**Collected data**
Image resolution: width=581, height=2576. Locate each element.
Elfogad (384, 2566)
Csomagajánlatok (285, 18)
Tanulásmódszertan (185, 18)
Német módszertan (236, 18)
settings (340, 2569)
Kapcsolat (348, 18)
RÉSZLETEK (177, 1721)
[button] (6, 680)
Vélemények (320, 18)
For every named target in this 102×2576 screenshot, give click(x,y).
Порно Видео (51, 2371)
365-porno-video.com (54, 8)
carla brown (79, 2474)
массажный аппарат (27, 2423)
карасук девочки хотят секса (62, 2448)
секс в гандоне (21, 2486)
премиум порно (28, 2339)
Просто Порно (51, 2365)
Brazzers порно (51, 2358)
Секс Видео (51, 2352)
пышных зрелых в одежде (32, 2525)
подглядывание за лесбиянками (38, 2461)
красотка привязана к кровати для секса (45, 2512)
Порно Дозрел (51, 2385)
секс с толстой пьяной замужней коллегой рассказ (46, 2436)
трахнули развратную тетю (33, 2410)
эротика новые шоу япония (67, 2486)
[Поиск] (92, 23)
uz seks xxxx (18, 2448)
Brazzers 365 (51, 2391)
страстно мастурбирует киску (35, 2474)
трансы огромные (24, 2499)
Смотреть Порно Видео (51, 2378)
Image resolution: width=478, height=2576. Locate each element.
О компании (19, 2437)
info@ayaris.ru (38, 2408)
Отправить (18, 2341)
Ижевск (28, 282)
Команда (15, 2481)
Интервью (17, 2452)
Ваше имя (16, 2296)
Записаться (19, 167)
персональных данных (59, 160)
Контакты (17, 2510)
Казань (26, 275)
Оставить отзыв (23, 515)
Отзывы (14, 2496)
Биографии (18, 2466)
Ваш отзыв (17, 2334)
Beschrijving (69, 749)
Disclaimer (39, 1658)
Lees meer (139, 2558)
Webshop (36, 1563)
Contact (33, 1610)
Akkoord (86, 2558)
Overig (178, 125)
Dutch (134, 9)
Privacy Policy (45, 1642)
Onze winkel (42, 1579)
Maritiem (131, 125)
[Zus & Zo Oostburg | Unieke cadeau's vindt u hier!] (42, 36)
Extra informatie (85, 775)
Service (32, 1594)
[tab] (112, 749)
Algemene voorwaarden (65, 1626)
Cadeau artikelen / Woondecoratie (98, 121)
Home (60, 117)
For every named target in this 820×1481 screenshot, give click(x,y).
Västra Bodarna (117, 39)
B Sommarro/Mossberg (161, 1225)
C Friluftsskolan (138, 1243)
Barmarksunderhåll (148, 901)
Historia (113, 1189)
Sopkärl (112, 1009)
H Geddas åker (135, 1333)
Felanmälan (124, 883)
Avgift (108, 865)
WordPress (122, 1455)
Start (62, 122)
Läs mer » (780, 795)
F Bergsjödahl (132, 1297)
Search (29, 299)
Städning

**WHAT YOU SHOULD DO**
Using the records above, report the count of lines holding "height" and nothing else.

**TASK RESPONSE**
2